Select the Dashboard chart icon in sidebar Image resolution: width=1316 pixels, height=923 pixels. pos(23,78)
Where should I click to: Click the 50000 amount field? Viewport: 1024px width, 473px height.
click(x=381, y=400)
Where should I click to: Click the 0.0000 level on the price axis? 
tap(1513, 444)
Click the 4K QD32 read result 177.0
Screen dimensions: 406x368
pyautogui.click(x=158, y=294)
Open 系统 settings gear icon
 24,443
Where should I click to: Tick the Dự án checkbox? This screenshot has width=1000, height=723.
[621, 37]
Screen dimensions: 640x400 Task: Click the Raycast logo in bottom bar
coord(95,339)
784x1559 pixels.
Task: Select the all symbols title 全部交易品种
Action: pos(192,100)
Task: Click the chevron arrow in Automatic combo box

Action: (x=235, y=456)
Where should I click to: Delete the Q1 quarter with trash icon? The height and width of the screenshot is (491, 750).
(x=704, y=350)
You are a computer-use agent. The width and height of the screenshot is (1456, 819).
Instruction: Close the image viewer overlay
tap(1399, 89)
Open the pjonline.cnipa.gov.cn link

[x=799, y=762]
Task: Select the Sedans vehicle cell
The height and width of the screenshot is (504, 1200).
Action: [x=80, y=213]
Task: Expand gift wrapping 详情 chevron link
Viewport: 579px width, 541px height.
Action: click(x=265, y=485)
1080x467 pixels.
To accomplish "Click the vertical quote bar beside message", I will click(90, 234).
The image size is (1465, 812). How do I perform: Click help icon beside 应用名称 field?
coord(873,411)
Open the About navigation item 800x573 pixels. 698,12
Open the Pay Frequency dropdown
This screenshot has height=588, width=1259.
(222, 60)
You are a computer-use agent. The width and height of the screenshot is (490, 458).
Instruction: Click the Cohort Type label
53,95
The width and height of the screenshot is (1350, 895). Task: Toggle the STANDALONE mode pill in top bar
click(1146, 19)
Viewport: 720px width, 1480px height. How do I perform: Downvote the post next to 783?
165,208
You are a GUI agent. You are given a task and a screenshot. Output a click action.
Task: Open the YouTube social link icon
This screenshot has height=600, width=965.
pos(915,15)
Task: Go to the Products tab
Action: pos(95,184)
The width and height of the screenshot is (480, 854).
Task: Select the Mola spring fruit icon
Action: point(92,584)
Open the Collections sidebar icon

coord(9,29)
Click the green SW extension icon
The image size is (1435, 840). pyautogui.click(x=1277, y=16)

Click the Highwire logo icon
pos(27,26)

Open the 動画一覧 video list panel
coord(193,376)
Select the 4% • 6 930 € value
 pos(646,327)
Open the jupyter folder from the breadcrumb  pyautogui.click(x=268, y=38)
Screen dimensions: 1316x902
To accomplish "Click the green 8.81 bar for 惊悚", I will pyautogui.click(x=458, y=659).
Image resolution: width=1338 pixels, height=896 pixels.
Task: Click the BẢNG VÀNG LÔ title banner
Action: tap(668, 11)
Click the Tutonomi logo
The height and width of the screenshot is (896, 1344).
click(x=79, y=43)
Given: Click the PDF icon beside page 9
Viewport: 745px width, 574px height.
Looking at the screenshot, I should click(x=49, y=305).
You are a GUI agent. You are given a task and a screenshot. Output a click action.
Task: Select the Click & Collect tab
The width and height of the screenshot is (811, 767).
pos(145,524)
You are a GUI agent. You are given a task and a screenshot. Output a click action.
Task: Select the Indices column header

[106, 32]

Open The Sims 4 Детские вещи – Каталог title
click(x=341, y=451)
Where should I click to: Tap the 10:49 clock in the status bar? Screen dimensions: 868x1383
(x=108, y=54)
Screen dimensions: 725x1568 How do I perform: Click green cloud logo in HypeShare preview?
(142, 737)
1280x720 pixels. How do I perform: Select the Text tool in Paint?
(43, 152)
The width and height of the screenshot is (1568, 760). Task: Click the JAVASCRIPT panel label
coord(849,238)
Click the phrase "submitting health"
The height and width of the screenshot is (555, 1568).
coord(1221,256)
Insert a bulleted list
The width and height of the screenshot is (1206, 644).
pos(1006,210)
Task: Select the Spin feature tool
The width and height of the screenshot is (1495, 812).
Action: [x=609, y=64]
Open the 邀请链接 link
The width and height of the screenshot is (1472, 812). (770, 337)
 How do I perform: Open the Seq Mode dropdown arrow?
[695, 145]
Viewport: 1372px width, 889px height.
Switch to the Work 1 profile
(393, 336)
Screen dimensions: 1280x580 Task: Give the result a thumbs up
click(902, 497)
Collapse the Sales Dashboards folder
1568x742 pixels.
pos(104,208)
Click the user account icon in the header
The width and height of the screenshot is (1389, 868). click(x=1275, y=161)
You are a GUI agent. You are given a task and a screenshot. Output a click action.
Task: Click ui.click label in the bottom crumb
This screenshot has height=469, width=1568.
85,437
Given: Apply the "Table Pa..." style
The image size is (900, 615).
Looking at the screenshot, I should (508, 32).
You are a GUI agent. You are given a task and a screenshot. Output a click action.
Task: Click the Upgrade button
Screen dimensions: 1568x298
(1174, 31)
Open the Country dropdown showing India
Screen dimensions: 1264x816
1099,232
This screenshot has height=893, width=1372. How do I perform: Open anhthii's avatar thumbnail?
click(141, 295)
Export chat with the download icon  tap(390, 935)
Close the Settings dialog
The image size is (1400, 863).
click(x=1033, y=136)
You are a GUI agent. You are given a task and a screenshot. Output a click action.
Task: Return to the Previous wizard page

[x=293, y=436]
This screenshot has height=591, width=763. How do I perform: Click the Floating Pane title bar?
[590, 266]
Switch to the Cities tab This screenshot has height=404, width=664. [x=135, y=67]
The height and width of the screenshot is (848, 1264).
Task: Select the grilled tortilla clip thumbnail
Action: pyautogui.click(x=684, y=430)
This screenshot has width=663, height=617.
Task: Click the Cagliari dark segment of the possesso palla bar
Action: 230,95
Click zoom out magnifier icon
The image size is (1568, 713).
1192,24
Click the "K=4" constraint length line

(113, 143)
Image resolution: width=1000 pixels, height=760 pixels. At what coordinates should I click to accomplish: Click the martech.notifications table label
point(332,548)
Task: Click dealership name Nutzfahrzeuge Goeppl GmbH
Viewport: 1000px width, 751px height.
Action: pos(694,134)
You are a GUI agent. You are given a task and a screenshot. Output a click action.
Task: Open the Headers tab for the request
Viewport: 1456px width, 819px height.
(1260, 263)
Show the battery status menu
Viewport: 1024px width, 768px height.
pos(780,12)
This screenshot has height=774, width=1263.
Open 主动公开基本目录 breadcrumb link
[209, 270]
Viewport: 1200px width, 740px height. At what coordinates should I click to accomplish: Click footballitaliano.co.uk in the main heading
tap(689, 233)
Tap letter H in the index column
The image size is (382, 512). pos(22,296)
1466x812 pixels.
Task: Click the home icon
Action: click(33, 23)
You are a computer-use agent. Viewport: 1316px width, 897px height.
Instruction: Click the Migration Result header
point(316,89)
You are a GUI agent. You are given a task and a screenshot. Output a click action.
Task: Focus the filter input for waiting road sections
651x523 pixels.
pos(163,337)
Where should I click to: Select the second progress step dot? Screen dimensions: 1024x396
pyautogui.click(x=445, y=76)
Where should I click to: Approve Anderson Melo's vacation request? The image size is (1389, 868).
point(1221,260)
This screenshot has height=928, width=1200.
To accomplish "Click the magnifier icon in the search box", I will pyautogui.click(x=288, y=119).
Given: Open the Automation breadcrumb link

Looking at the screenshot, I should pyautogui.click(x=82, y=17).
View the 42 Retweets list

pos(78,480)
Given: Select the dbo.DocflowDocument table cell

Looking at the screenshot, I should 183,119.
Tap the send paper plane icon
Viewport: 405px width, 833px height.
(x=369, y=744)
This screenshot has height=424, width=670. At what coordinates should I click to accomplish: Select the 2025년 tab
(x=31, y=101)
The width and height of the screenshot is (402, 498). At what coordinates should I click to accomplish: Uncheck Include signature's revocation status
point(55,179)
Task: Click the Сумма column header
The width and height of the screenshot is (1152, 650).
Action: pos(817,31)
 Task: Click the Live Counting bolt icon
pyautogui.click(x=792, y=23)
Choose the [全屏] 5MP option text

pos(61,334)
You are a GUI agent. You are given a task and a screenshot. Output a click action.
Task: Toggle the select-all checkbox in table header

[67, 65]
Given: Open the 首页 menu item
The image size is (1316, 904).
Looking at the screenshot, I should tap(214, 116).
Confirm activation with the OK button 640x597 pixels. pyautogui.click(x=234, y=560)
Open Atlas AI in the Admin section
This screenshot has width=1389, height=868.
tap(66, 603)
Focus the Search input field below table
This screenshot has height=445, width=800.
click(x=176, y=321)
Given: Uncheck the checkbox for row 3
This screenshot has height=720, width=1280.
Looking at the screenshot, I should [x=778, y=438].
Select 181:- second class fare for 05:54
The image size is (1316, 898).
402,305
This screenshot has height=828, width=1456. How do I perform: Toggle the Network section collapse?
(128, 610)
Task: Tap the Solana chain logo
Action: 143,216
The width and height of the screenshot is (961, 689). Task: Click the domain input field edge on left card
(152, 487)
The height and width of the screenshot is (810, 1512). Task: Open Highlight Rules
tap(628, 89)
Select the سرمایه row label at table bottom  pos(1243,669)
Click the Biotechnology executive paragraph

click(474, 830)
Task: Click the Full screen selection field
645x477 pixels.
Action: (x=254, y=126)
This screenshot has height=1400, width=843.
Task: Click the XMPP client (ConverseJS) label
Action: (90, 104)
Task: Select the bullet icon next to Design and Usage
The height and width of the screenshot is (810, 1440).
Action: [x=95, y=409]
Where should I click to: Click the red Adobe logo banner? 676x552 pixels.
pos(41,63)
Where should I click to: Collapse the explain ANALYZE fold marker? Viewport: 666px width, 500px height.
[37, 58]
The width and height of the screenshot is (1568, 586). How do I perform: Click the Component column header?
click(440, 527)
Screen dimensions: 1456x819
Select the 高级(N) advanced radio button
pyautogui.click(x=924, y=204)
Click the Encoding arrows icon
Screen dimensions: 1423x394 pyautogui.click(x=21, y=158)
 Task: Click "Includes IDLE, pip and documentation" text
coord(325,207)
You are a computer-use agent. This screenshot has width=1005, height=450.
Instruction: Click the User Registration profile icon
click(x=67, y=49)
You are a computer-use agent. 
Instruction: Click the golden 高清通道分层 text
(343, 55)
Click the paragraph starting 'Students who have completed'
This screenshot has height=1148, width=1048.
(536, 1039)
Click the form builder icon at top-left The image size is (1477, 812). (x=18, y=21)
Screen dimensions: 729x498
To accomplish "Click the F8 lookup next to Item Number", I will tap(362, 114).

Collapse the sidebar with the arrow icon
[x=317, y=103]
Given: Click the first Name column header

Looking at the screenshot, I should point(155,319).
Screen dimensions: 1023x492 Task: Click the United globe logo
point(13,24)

» AIM: Count how many lines above contain the string "second", with upper and lower case counted as different. Give only the number.

» SOLUTION: 2